Appellant, Ronald Jackson, became a co-owner of a house located in Washington, D.C. when his wife, Mrs. Jackson, added his name to the deed of her house. Subsequently, in January 1998, the couple became estranged and appellant moved out. However, Mrs. Jackson continued to live in the house. On June 13, 1998, Mr. Jackson called his wife and stated he wanted to stop by the house to pick up a pair of sunglasses he had left. Although Mrs. Jackson informed appellant that he could not retrieve the sunglasses at that time, appellant nevertheless came to the house. Upon seeing him, Mrs. Jackson went inside and locked the door. However, appellant gained entry into the house by applying force to the locked door.1
After a bench trial, appellant was found guilty of malicious destruction of property, D.C.Code § 22-303 (2002), for damaging the front door of the house that appellant and Mrs. Jackson co-owned. The statute makes it a crime to “maliciously injure or break or destroy or attempt to injure or break or destroy, by fire or otherwise, any public or private property, whether real or personal, not his or her own ․” Appellant appeals his conviction because he interprets the phrase “not his or her own” as precluding the prosecution of anyone with any ownership rights, either full or partial, in the damaged property.

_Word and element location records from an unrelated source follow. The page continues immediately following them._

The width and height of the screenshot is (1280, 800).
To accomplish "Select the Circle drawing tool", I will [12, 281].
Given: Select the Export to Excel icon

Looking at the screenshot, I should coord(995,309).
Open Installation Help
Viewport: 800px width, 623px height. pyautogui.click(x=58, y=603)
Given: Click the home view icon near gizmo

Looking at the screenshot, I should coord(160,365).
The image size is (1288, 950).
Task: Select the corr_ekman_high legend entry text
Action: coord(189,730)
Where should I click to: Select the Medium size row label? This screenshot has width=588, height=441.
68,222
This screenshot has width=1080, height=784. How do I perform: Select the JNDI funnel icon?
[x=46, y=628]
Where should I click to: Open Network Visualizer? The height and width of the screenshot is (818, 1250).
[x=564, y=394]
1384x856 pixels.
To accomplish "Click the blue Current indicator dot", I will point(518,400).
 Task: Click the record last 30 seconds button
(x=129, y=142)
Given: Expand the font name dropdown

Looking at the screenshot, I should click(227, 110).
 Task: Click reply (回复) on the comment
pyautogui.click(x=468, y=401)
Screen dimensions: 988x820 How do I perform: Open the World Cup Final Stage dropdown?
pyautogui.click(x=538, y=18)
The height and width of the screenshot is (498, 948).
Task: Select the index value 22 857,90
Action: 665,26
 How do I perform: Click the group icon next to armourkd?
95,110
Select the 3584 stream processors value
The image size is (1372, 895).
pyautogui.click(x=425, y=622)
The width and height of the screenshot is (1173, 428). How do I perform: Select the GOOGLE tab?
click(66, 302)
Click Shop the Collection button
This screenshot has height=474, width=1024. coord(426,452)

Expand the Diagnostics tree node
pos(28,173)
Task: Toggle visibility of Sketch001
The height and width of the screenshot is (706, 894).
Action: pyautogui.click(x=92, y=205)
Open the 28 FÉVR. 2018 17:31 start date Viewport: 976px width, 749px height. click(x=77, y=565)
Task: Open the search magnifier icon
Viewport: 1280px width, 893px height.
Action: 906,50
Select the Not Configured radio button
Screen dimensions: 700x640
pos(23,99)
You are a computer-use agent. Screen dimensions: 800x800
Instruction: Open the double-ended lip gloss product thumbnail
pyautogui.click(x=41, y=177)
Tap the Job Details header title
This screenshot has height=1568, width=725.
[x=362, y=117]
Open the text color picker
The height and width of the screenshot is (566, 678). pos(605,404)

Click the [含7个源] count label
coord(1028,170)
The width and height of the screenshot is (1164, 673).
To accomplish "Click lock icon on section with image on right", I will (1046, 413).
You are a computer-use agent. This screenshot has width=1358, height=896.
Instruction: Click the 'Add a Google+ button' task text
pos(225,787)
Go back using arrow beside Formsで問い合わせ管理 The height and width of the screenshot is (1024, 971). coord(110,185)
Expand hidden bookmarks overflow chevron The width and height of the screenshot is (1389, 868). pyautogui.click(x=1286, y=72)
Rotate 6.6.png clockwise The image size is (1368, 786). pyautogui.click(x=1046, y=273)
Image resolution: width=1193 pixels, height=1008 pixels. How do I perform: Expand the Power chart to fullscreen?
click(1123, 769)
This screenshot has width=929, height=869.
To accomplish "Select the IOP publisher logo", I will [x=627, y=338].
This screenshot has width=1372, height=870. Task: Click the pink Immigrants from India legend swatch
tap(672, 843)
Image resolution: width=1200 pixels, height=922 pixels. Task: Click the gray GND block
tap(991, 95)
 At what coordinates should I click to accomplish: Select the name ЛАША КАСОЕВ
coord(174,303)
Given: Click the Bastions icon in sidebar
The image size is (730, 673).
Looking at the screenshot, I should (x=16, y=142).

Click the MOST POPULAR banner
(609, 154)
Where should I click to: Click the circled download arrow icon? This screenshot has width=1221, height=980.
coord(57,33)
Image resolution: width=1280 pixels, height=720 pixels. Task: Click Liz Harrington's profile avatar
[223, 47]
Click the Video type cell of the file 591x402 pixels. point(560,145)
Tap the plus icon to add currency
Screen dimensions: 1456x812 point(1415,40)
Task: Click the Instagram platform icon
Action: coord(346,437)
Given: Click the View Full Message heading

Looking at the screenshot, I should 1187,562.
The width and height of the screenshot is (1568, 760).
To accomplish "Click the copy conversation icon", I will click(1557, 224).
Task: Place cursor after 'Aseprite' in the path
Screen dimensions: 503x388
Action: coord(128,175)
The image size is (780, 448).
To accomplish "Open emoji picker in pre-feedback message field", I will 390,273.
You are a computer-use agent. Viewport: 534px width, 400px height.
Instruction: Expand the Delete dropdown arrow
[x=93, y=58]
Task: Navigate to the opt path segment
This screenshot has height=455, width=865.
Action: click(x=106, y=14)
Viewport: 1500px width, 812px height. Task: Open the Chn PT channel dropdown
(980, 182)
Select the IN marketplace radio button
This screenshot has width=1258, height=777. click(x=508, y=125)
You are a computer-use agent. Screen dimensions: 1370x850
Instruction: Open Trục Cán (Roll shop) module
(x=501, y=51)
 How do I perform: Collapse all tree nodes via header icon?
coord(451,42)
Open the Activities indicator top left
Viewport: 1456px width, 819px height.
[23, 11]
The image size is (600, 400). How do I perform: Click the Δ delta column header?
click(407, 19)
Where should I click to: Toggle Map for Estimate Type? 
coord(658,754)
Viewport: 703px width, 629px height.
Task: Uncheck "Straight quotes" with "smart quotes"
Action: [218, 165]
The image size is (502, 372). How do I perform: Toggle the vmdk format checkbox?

“[T]he construction of a statute raises a ‘clear question of law,’ and we review the trial court's ruling de novo.” Ashton Gen. P'ship. v. Federal Data Corp., 682 A.2d 629, 632 (D.C.1996) (citing District of Columbia v. Morrissey, 668 A.2d 792, 796 (D.C.1995)). “The primary and general rule of statutory construction is that the intent of the lawmaker is to be found in the language that he has used.” Varela v. Hi-Lo Powered Stirrups, Inc., 424 A.2d 61, 64 (D.C.1980) (quoting United States v. Goldenberg, 168 U.S. 95, 102-03, 18 S.Ct. 3, 42 L.Ed. 394 (1897)).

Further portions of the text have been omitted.